Exercise:
Each entry that follows is to be copied exactly, minus any pictures.

======== Provided records

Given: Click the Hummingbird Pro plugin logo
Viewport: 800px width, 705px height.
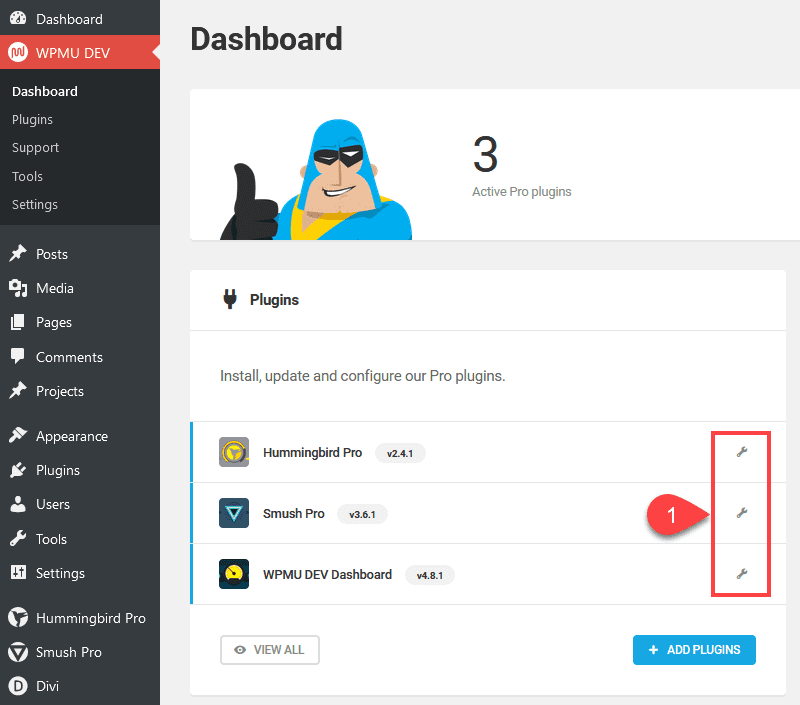Looking at the screenshot, I should [233, 452].
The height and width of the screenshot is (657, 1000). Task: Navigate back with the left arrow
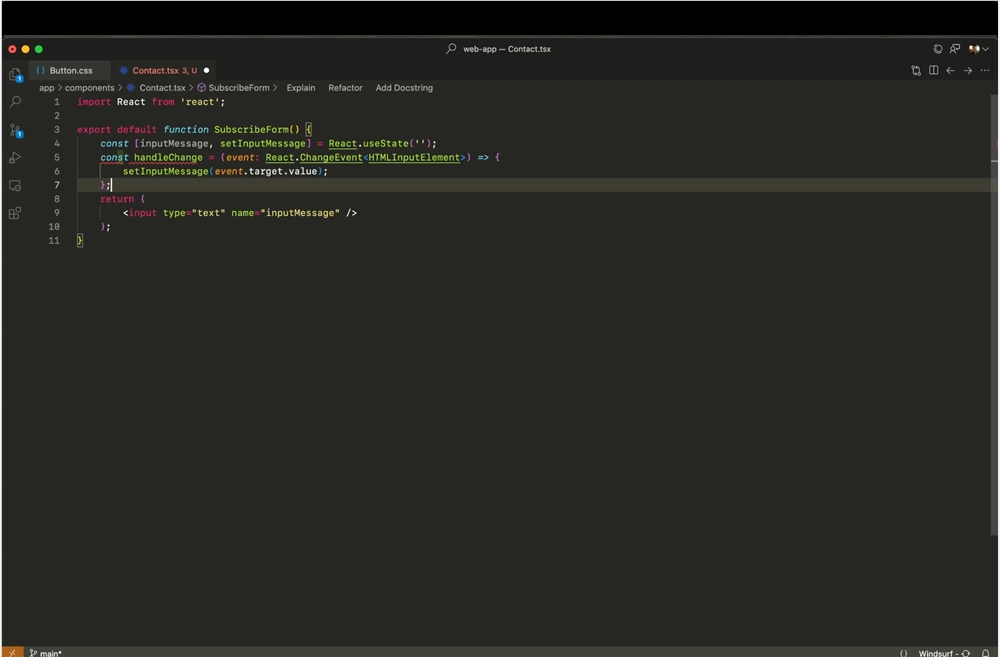point(950,71)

================

Answer for this exercise:
Given: Click the Hummingbird Pro plugin logo
Viewport: 800px width, 705px height.
Looking at the screenshot, I should [233, 452].
The height and width of the screenshot is (657, 1000). Task: Navigate back with the left arrow
point(950,71)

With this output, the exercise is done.